ABOUT THIS EXERCISE: What you return must match the records exactly, except that the pictures are gone.

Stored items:

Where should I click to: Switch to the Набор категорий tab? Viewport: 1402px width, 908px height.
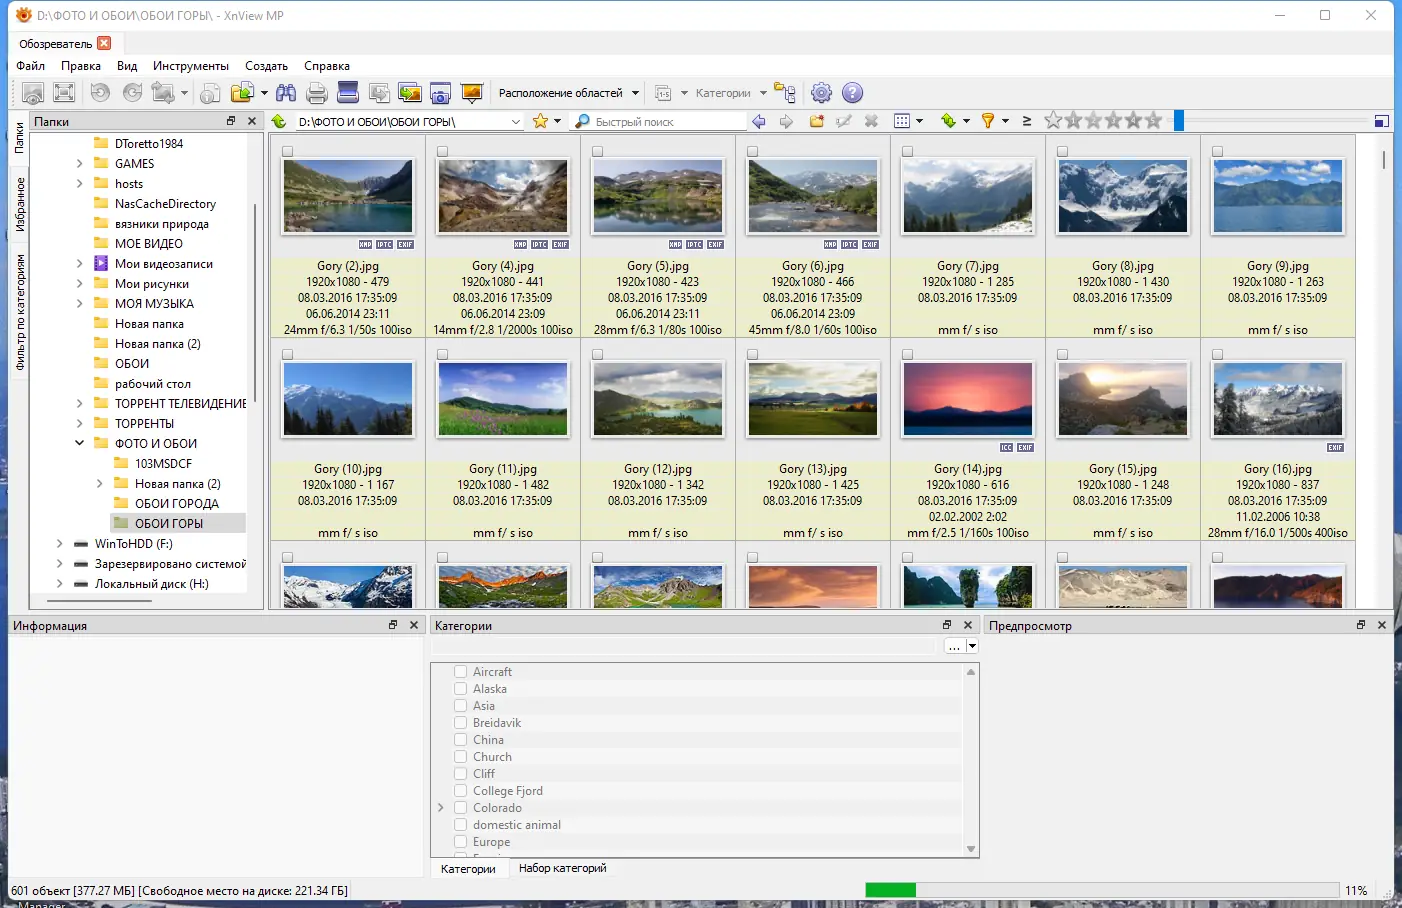(x=562, y=868)
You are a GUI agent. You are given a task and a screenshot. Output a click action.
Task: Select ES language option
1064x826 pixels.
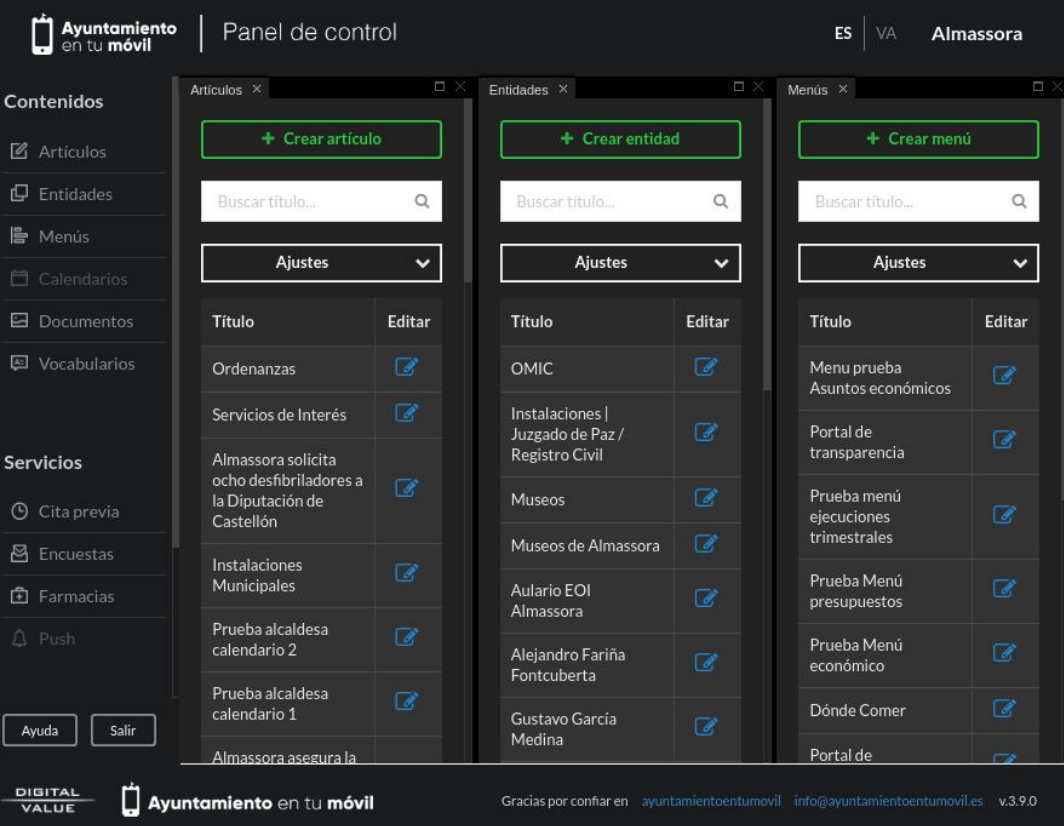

WRITTEN RESPONSE:
Where should I click to: Switch to the Набор категорий tab? Viewport: 1402px width, 908px height.
(x=562, y=868)
You are a GUI agent. You are given a task and a screenshot. Output a click action.
Task: Select ES language option
1064x826 pixels.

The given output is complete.